Electronic – Sub microsecond jitter accuracy – what to use

jittermicrocontroller

I have four TTL level signals that must change state in a particular order.

From the “go” signal on one of the lines, all toggling of the other lines will be done within 100 us. The other three signals will toggle at most a couple of times. The start, end and duration between state change that these other three signals will toggle varies depending upon metrics in the system that are know well before the go signal occurs. But the timing is variable so the sequence of pulses and their durations need to be programmable. The timing and duration is known before the sequence starts.

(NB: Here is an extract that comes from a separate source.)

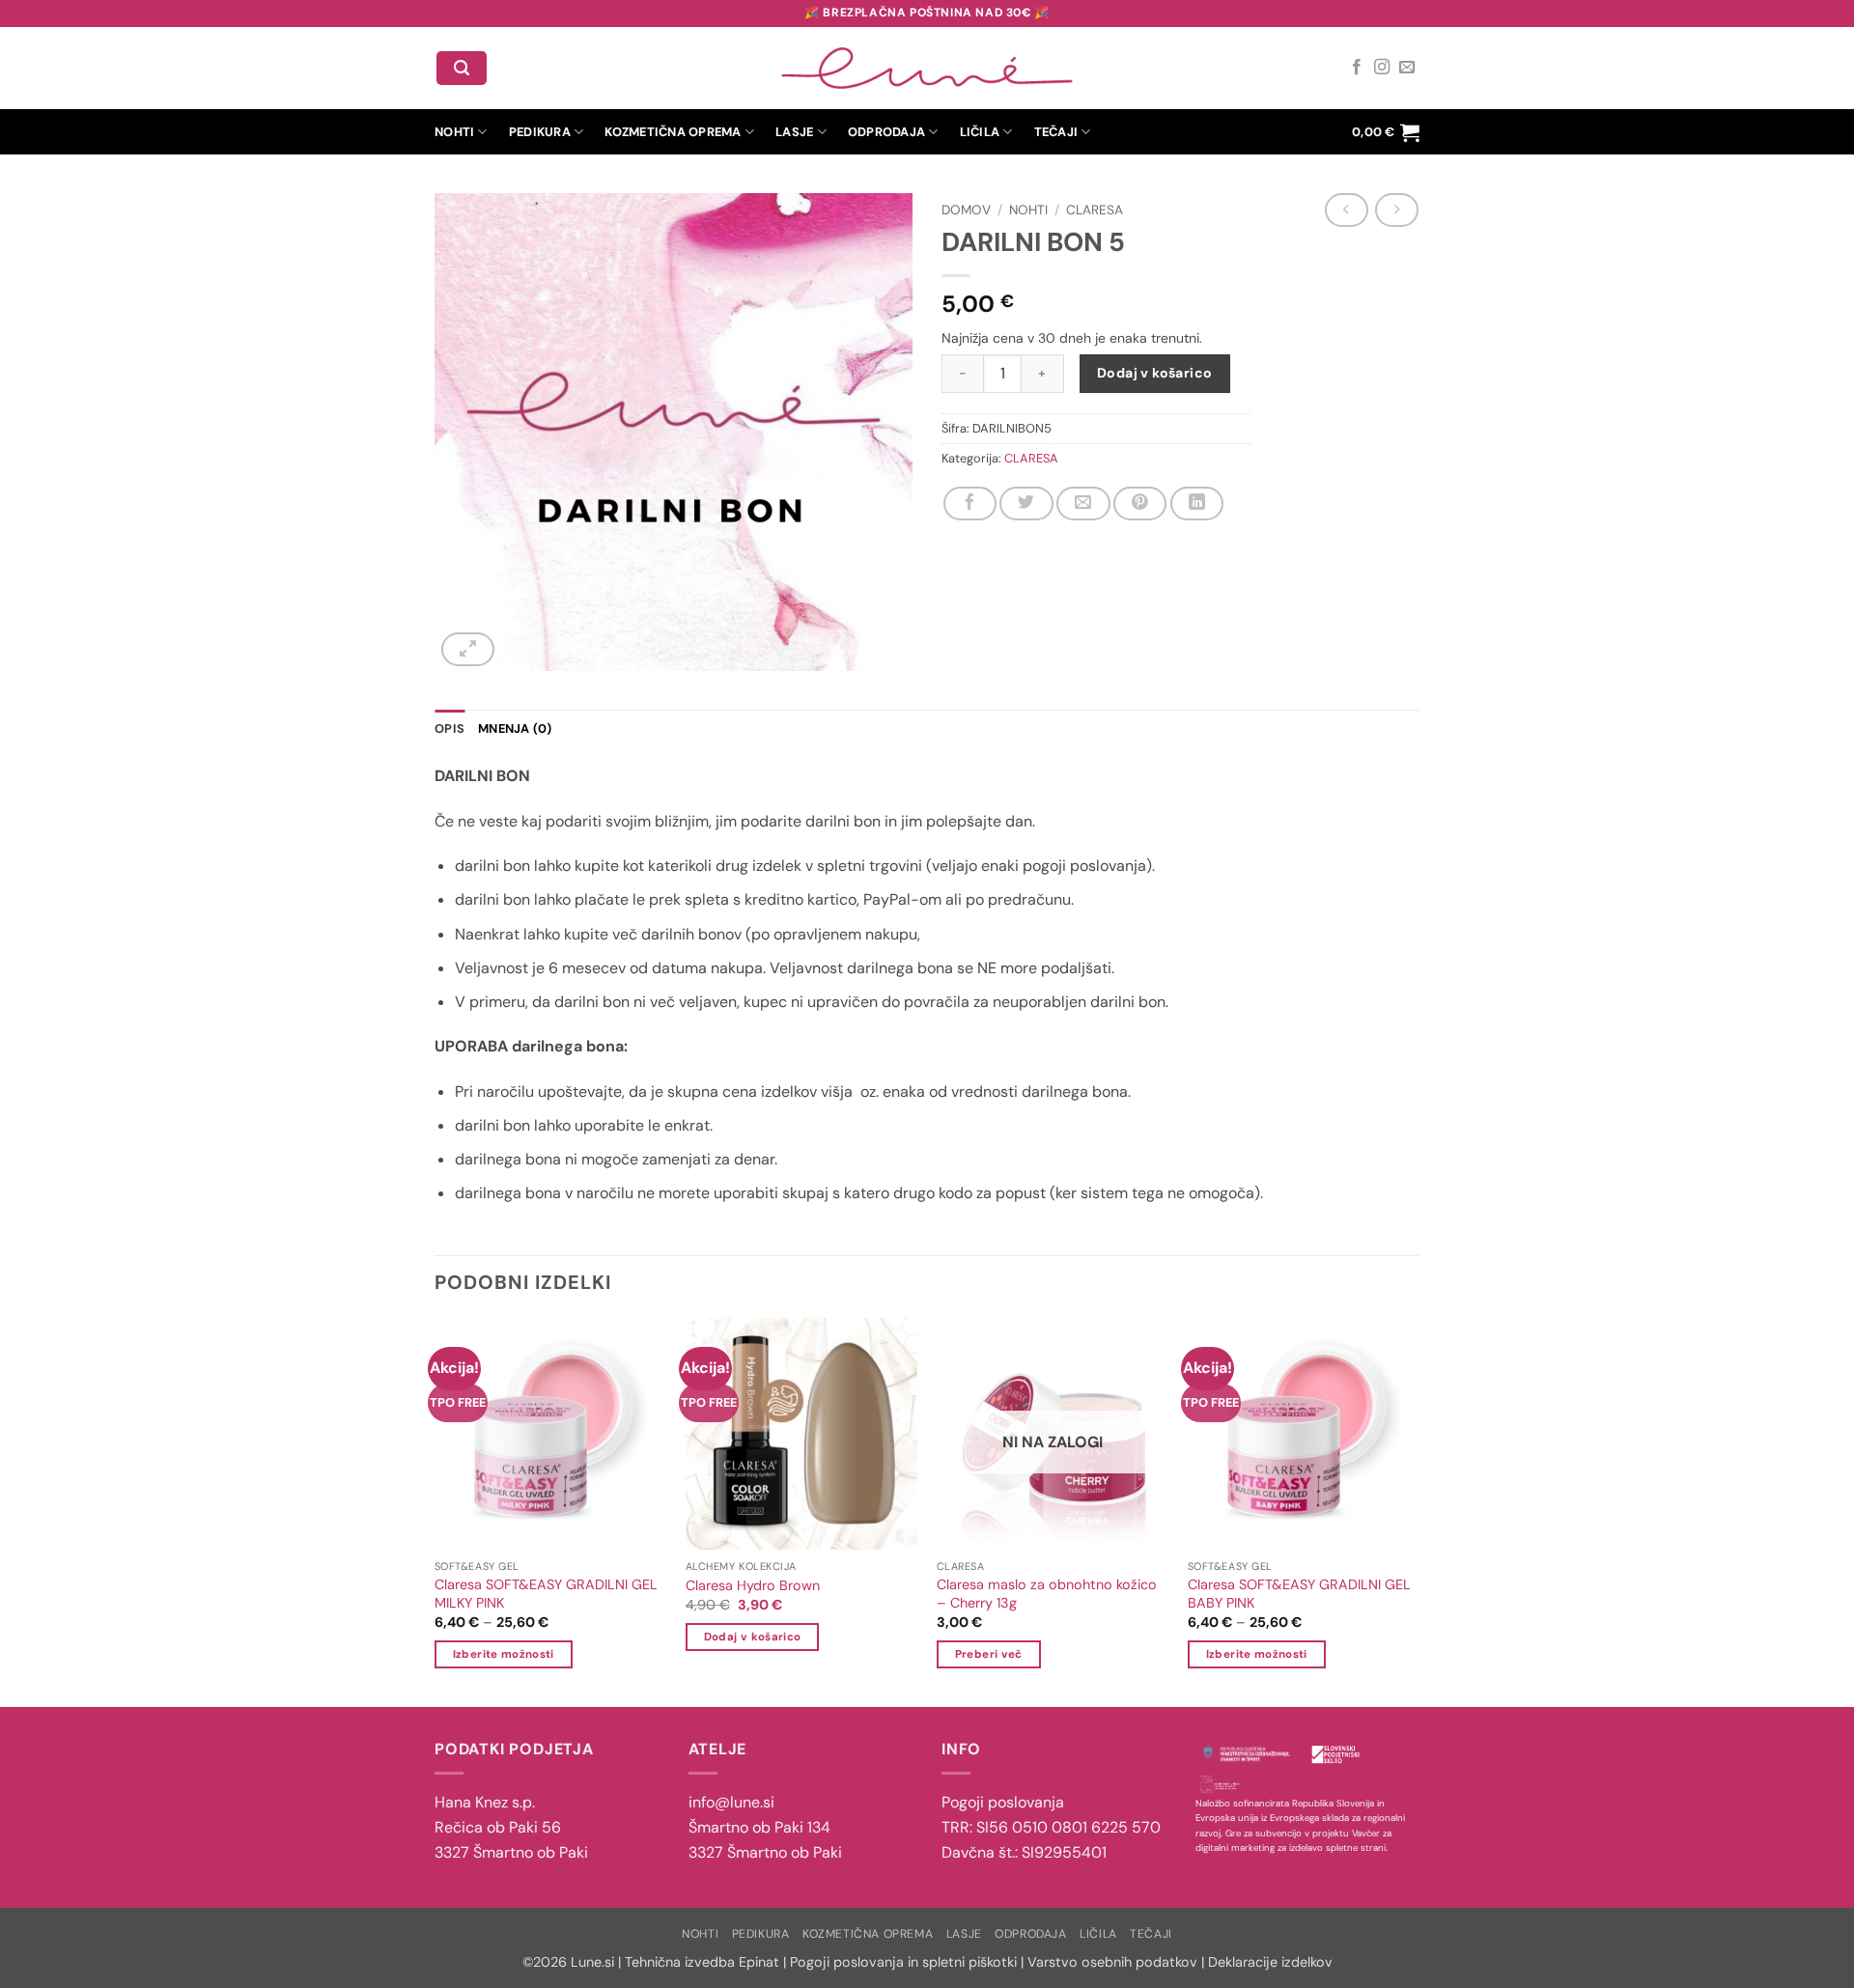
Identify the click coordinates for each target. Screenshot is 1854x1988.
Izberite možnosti (503, 1654)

Here’s the rub, I need sub microsecond jitter accuracy. The 120 MHz ARM micro I’m using can’t guarantee such deterministic timing profiles due to pipelining and a host of other performance enhancing reasons. We can do our best to architect the system to minimize the jitter but I want to know if it’s use a faster micro or DSPs or CPLD, PALs, etc. are a typical way to get the accuracy and resolution I’m looking for.

In the past with an 8 bit micro running at 8 MHz with one instruction per clock cycle I could write some assembler, put the micro to sleep, wake on interrupt, count some clock cycles and have 0.25 us accuracy

What technology to I need to investigate to achieve this resolution and accuracy?

Best Answer

It's not clear what exactly the signals are you need to generate, and their timing relative to incoming signals.

However, 250 ns isn't really all that hard to achieve with something like a EP series dsPIC, for example. At 70 MHz instruction rate, that gives you up to 17 instruction cycles of allowable jitter. That's a lot.

Having your incoming signal cause a interrupt, then generating the output signals from fixed instruction timing will give you much less than 17 cycles of jitter. It would be even better if the input signal can trigger a PWM generator or the like. But, you haven't given enough information about the nature of the output signals to know whether specific hardware available on such micros would be applicable.